**Task to complete:** Reproduce the lines below word for word, from the line containing "Viewport: 1042px width, 313px" through the last line, both included.

**Entries provided:**

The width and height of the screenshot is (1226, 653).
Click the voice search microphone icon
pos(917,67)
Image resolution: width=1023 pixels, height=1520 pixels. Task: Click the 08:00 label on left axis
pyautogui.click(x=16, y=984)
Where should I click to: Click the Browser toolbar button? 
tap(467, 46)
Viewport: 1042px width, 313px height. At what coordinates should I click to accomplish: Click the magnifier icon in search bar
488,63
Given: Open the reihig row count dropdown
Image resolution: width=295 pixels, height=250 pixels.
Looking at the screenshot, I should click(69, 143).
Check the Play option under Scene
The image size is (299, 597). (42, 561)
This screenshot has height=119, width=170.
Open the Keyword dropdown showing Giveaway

**Task result:**
Viewport: 1042px width, 313px height. At what coordinates should I click to accomplish: Click the magnifier icon in search bar
488,63
Given: Open the reihig row count dropdown
Image resolution: width=295 pixels, height=250 pixels.
Looking at the screenshot, I should click(69, 143).
Check the Play option under Scene
The image size is (299, 597). (42, 561)
This screenshot has height=119, width=170.
Open the Keyword dropdown showing Giveaway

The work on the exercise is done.